-------- Stored data --------

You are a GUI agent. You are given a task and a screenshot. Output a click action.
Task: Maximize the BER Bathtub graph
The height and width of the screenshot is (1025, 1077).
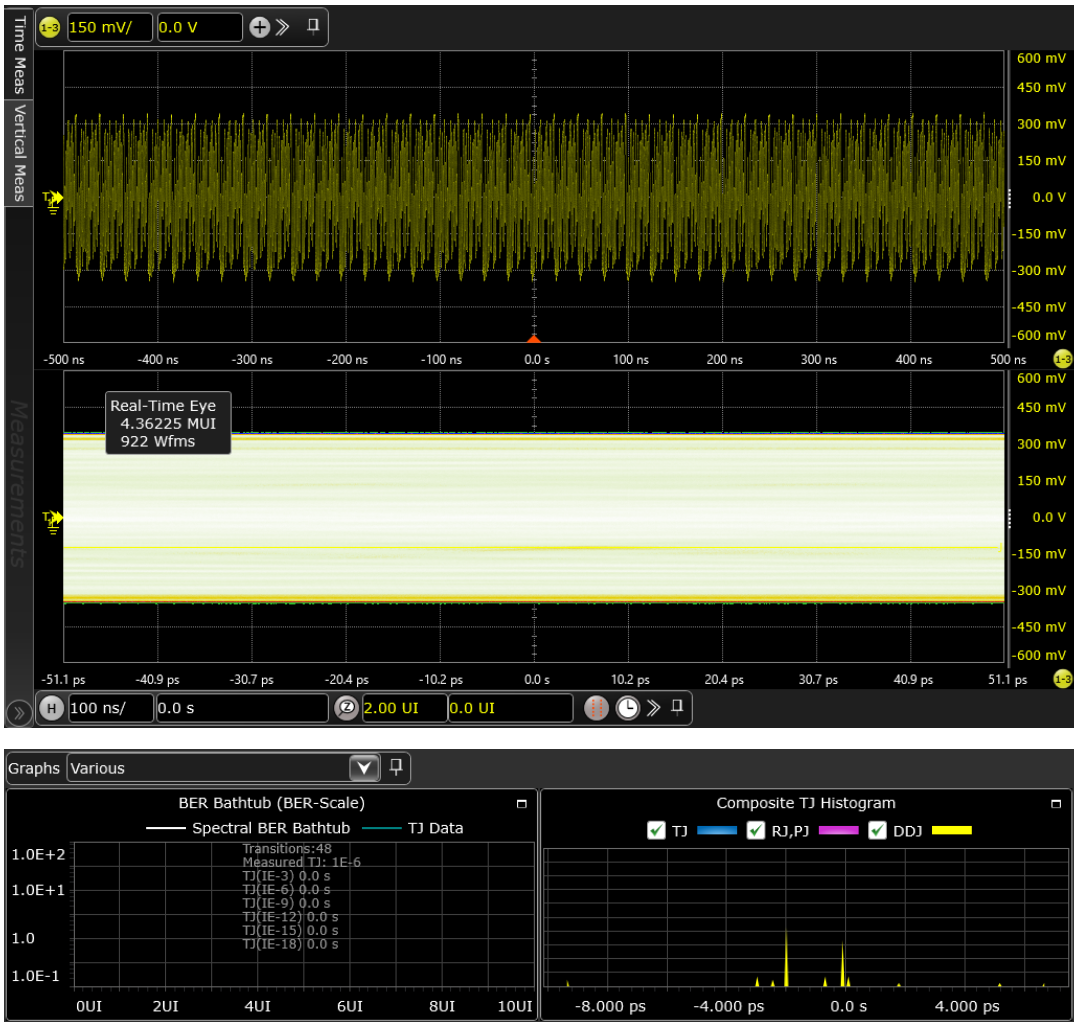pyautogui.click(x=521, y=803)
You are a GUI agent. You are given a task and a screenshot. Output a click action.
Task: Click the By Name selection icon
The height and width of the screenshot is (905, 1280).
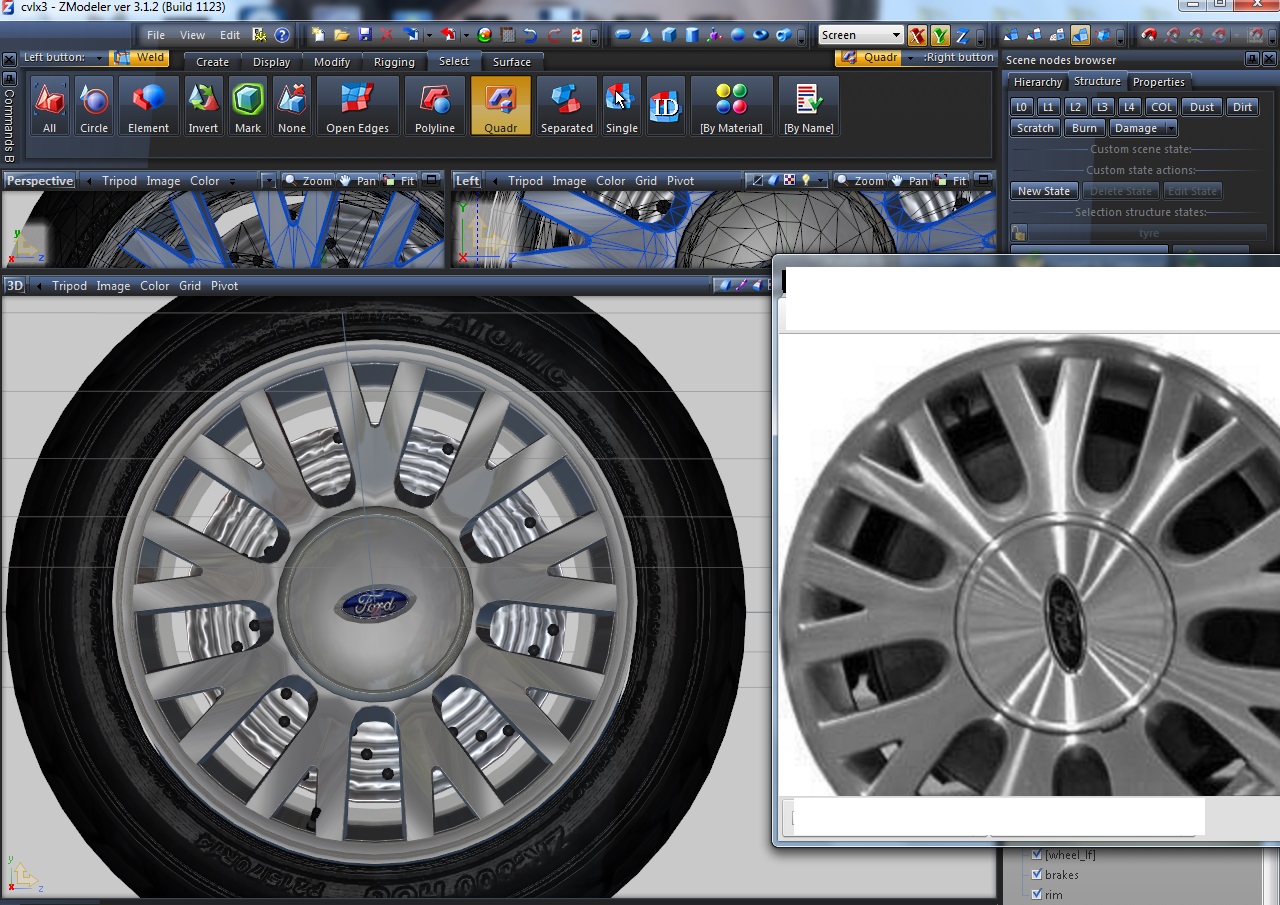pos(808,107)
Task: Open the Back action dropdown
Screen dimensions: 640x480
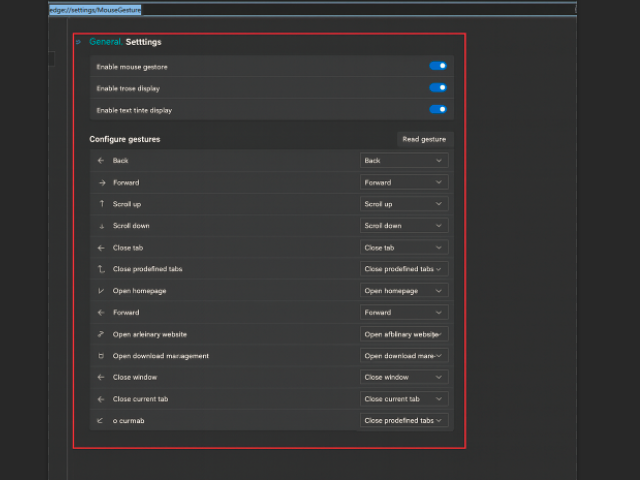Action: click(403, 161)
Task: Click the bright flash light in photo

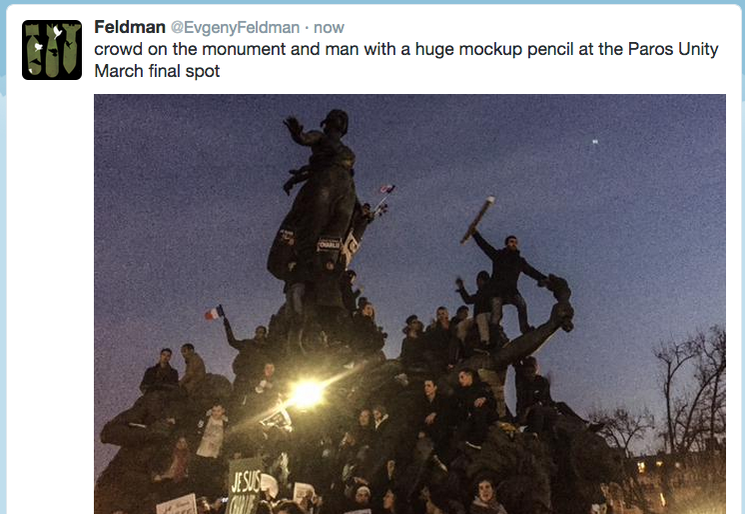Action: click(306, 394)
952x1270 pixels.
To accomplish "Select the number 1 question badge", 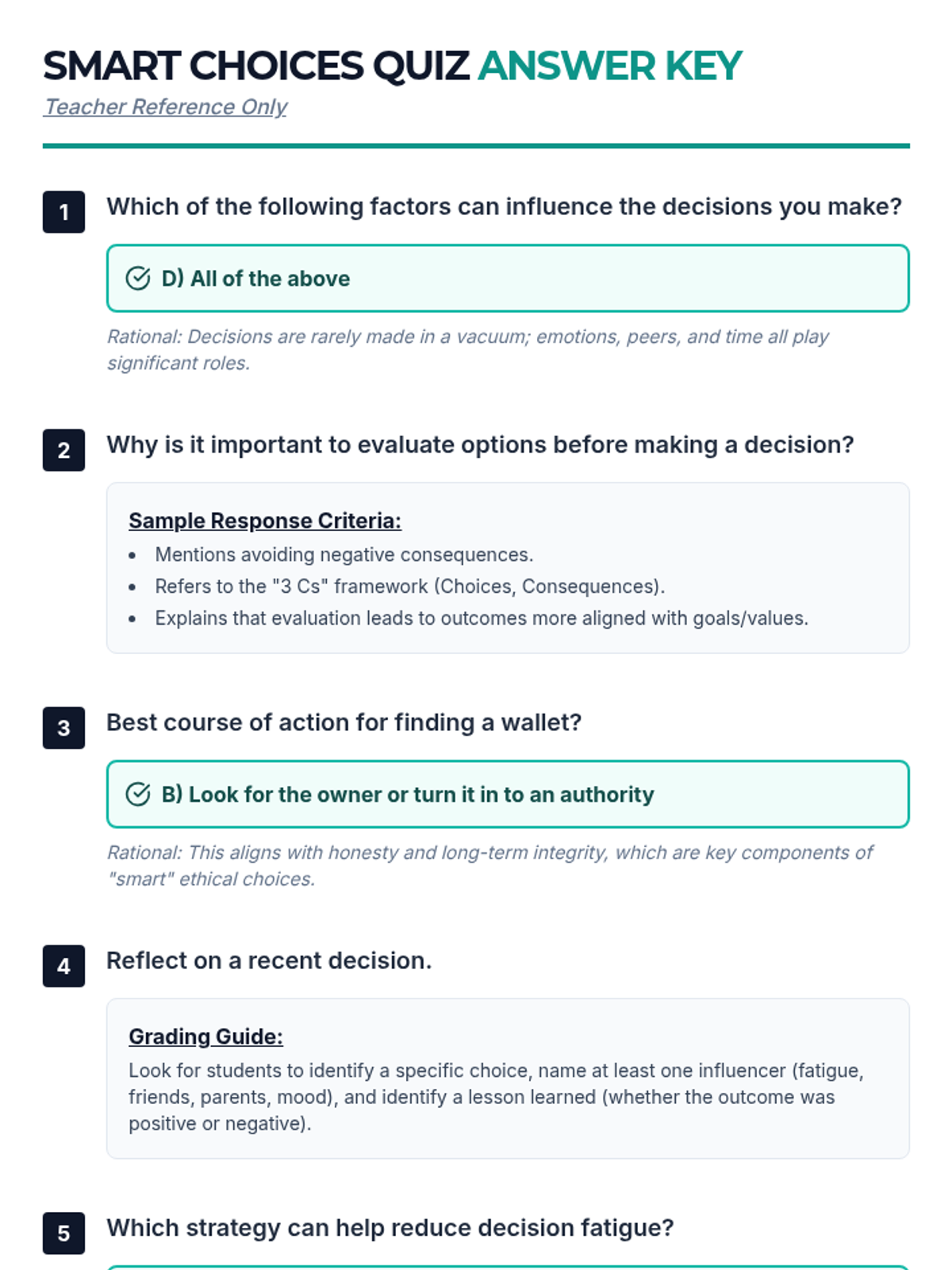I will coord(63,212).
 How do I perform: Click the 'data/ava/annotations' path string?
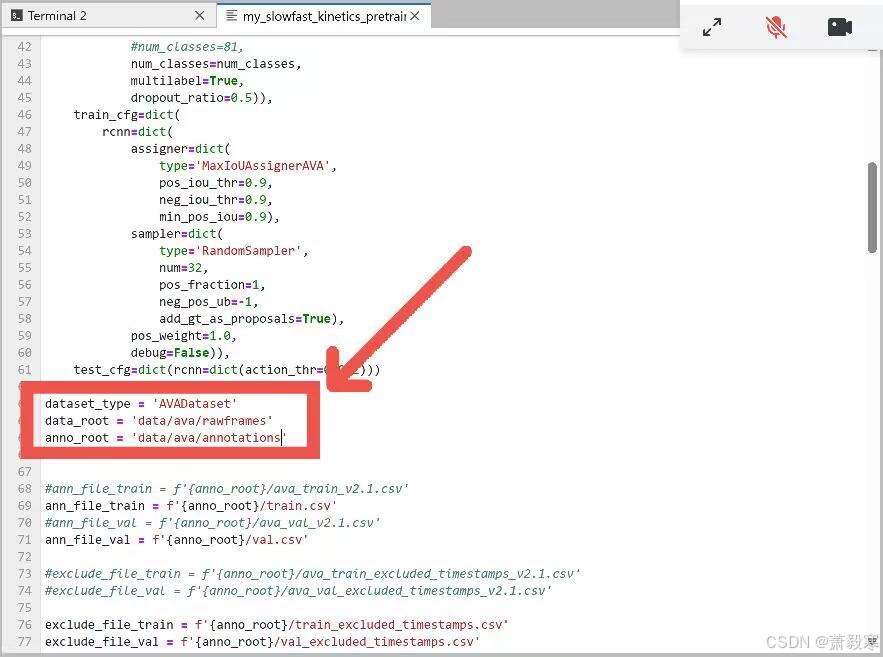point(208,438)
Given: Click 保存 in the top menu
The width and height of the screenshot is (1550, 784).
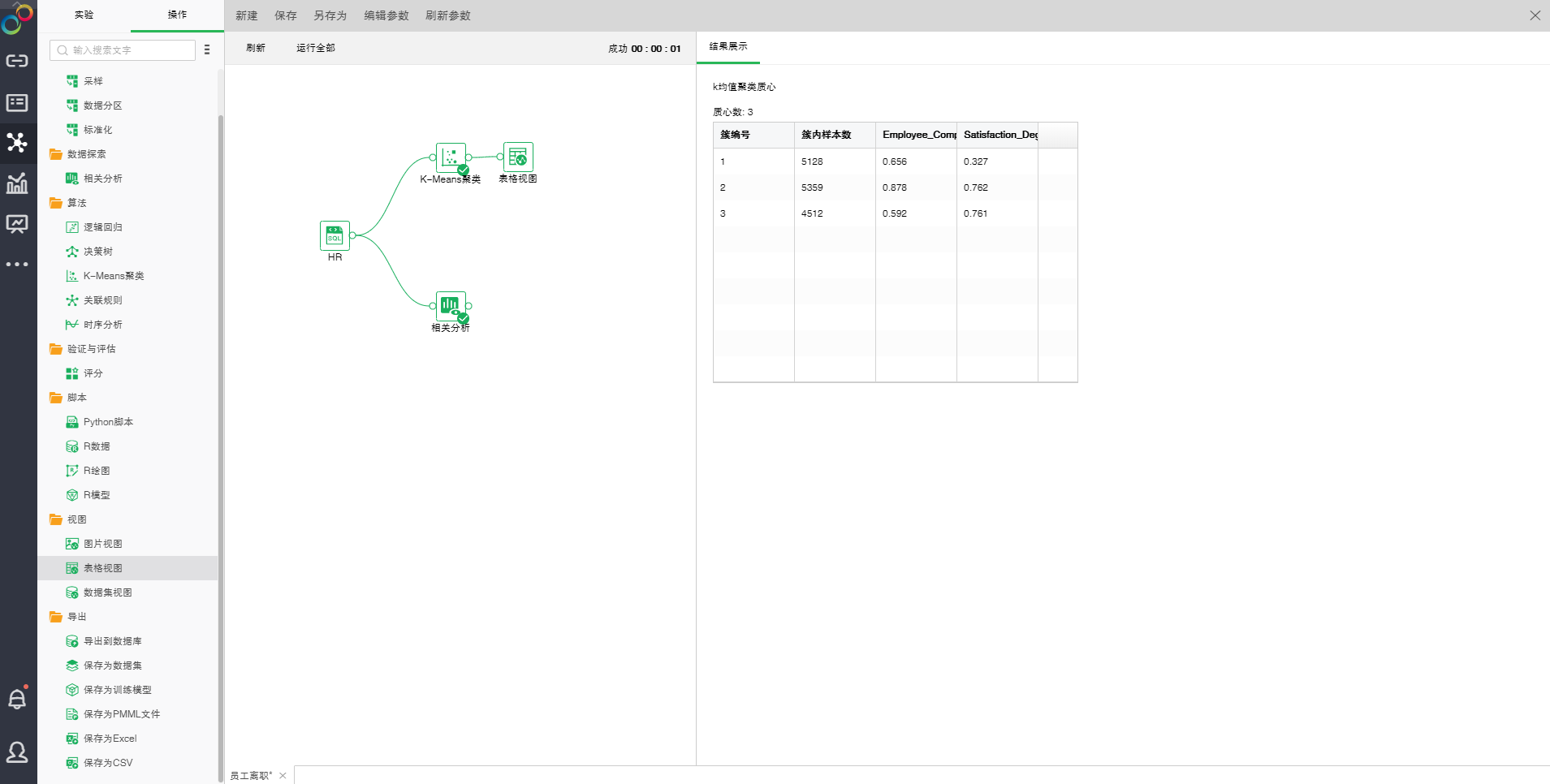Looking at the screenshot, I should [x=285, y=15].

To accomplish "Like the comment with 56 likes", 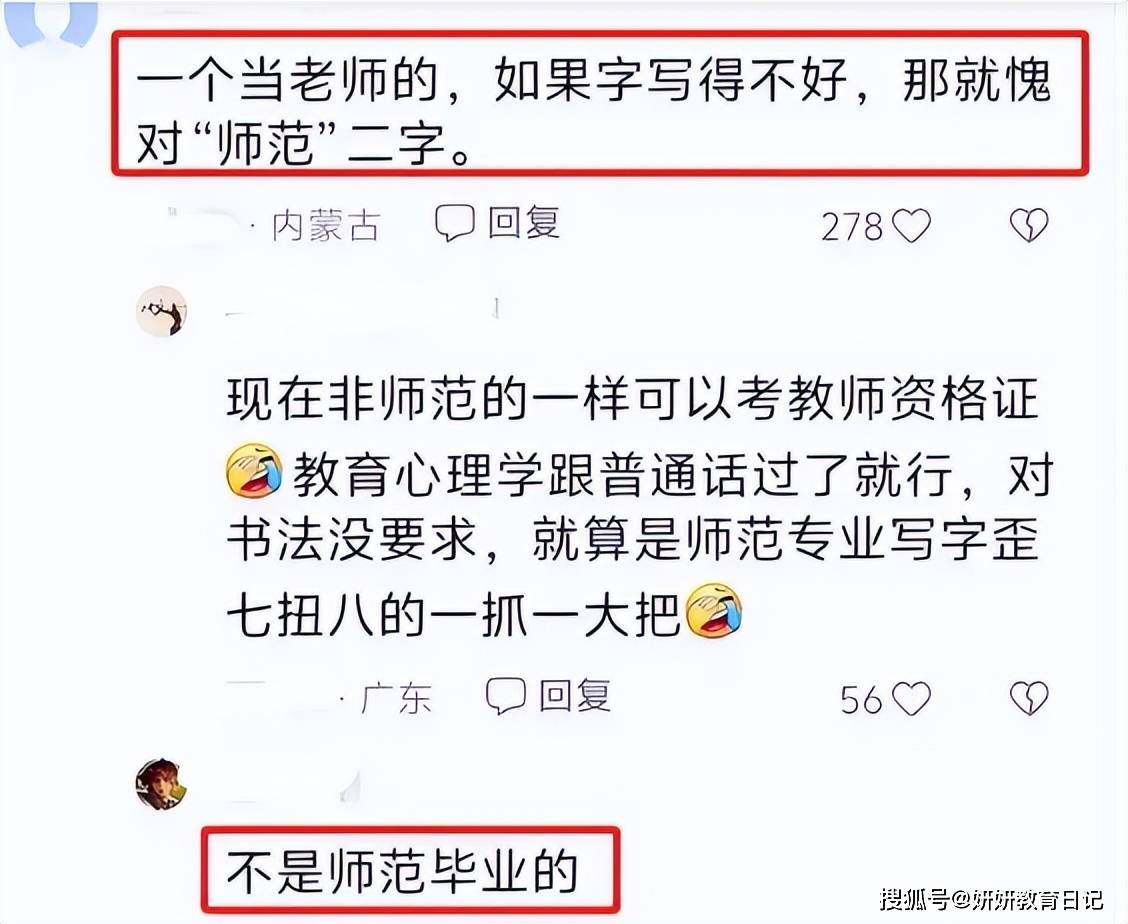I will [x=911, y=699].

--------

■ Requirement
Rewrite the listing, starting at its first line and ending at the line containing "pos(808,107)", with "click action" replaced by "tap action" and everything else unchanged. Leave the images out.

■ Exercise solution
You are a GUI agent. You are given a task and a screenshot. Output a tap action.
Task: Maximize the BER Bathtub graph
The height and width of the screenshot is (1025, 1077).
pyautogui.click(x=521, y=803)
You are a GUI agent. You are given a task and a screenshot. Output a tap action.
Task: Click the By Name selection icon
The height and width of the screenshot is (905, 1280).
pos(808,107)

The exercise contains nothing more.